Field autoClass in com.foo.appl.pack.ImplementationClass required a bean of type 'com.foo.bar.ClassToAutowire' that could not be found.

Action:

Consider defining a bean of type 'com.foo.bar.ClassToAutowire' in your configuration.

I guess Spring doesn't like my package-structure?

com.foo.bar.ClassToAutowire
com.foo.appl.SpringMainApplication
com.foo.appl.pack.ImplementationClass

Does the @SpringBootApplication have to be in the root package and all components must be in subpackages?
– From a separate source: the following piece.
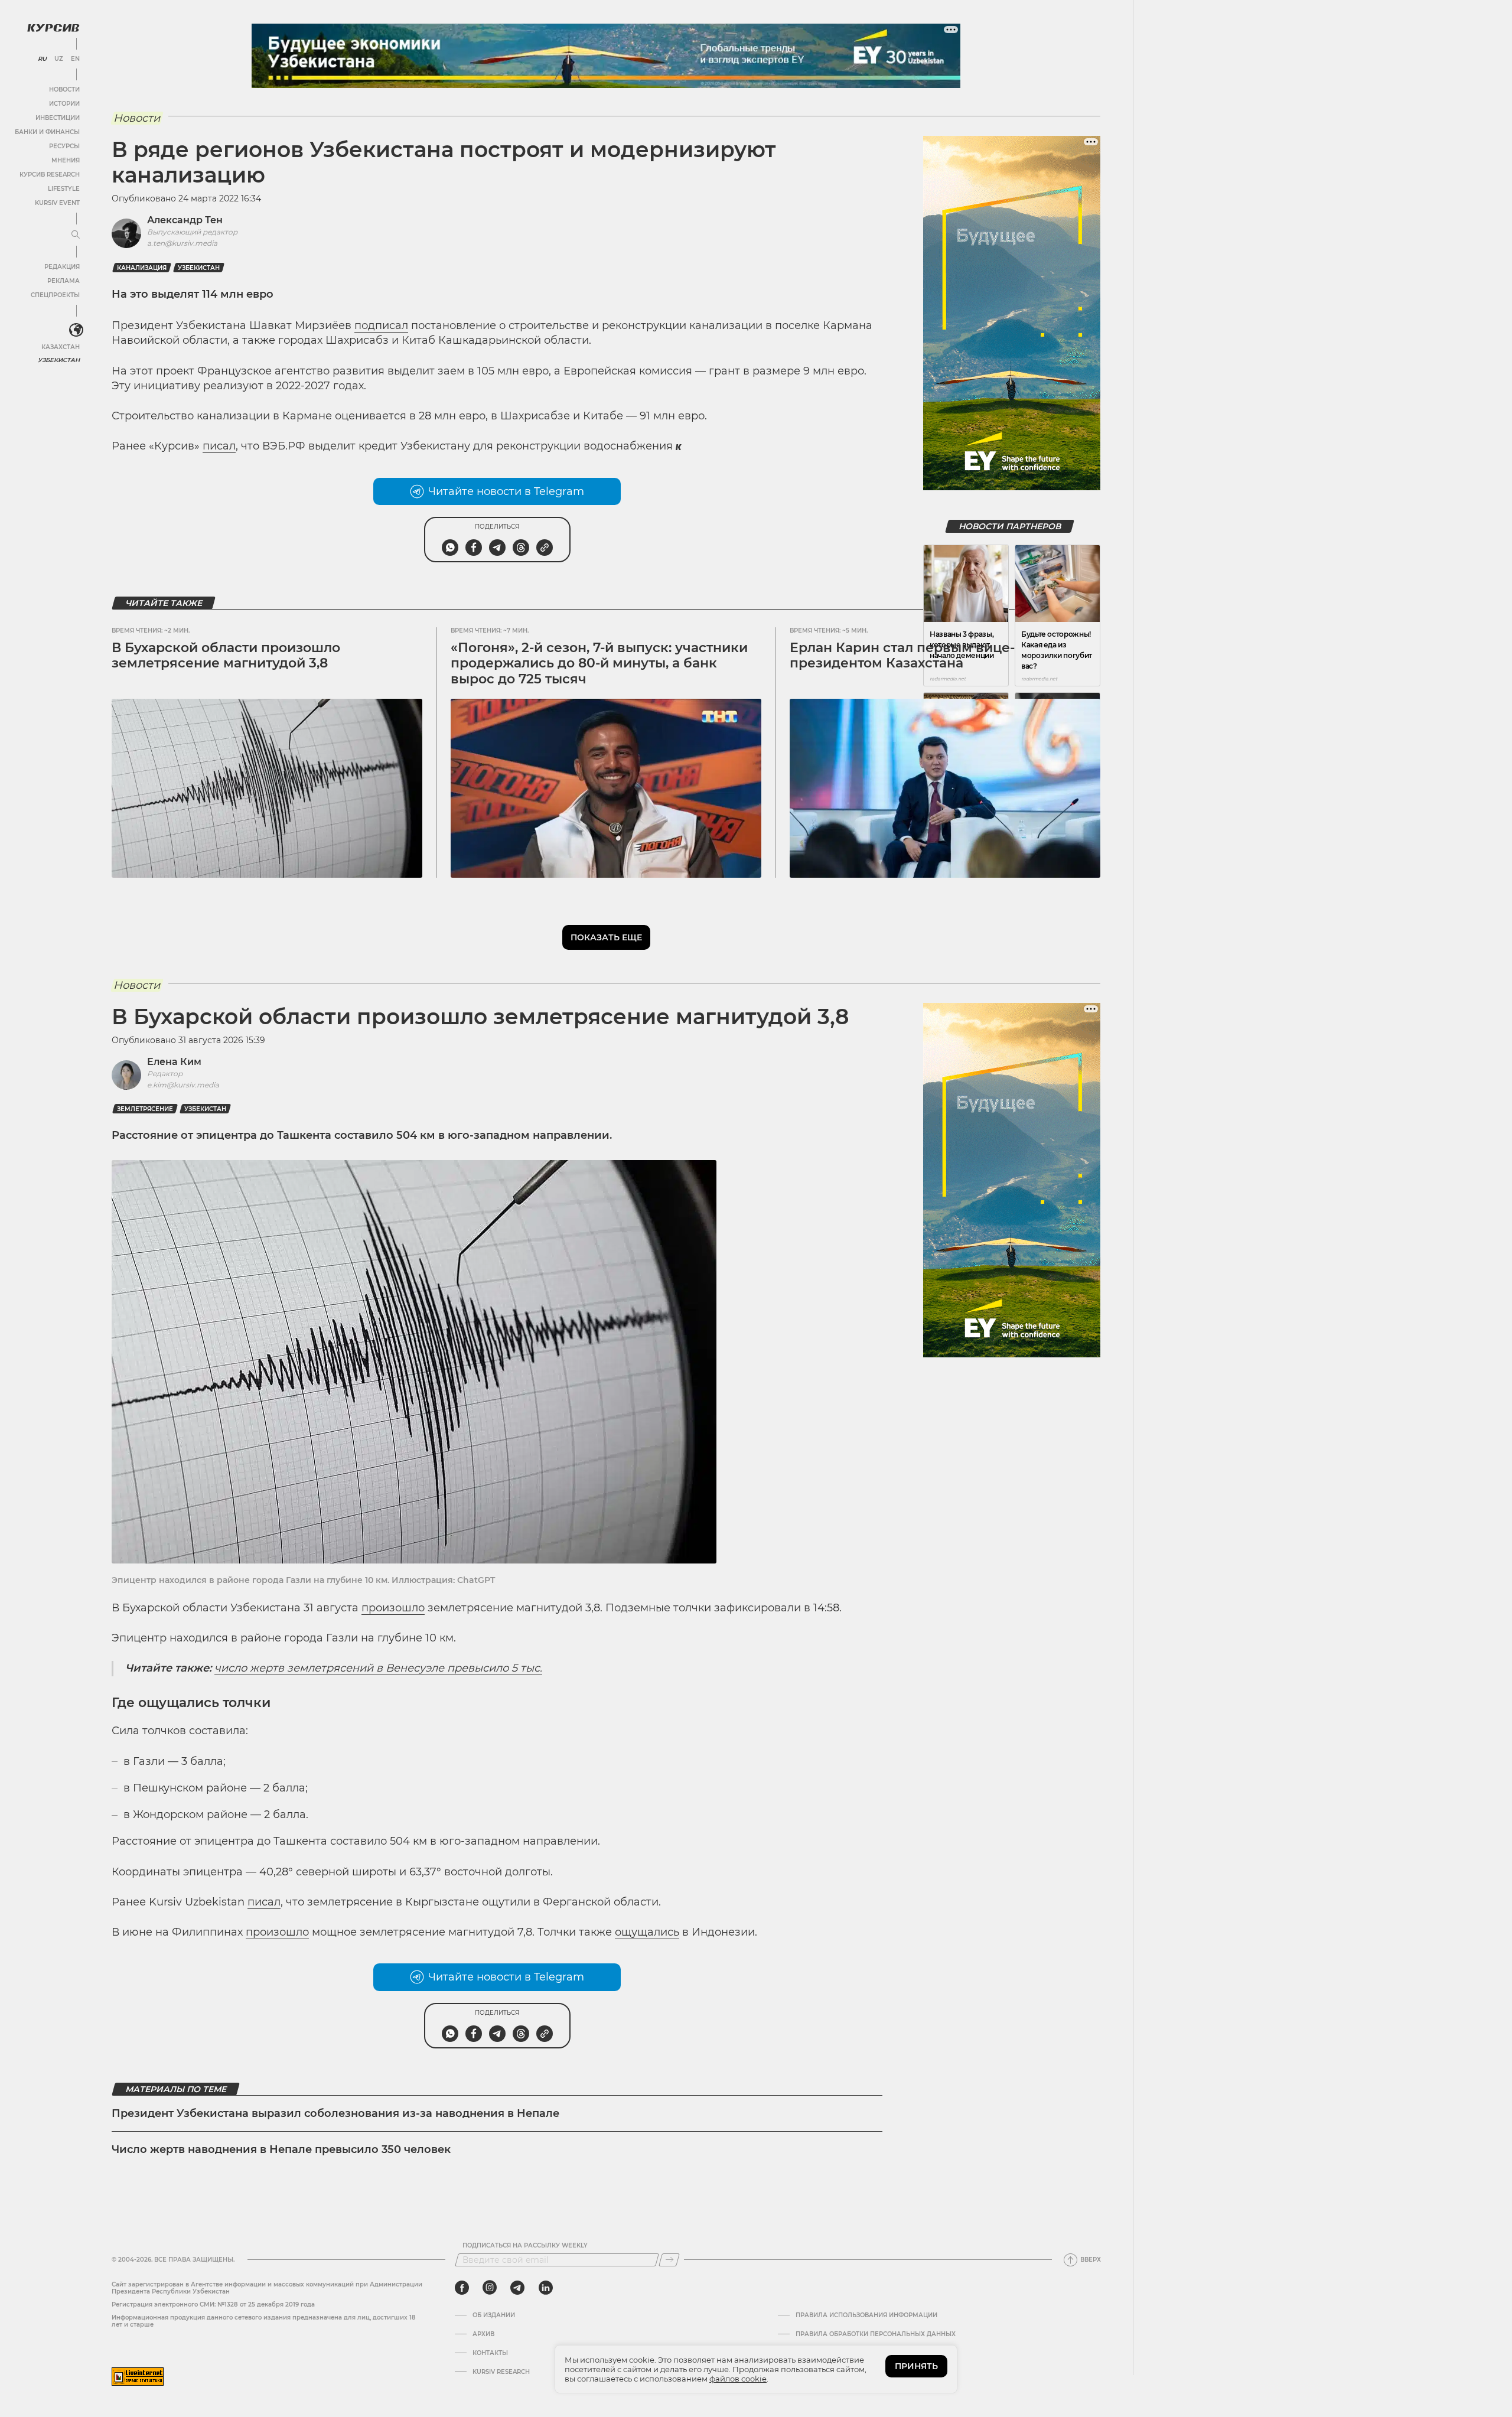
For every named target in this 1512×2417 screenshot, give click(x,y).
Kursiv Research (501, 2372)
If so, how do I solve my "problem", because the ClassToAutowire comes from an imported JAR.

When changing the basePackge to com.foo.bar the application starts, but then the scheduled method won't run.

Thanks


Solution

  • When using Spring Boot it by default does component scanning. This component-scanning is done starting in the same package as the @SpringBootApplication annotated class is in. In your case that is com.foo.appl however this does not cover com.foo.bar.

    The best practice is to put your @SpringBootApplication annotated class in the most top-level package you can find, in your case that would be com.foo. This will scan all packages beneath it and will include the proper components.

    You could also add @ComponentScan("com.foo") to your @SpringBootApplication annotated class to let it start scanning at a different package or (@SpringBootApplication(basePackage="com.foo").

    If there aren't anymore components in the dependency jar you could also add a @Bean method to create an instance of the desired class.

    @Bean
    public ClassToAutowire classToAutowire() {
        return new ClassToAutowire();
    }
    

    The drawback of the second approach is that when using things like Spring Data or JPA you will also manually have to configure those (adding things like @EnableJpaRepositories and @EntityScan). This will grow when using/adding different frameworks, this isn't the case when you put the class in a top-level package as all packages are considered.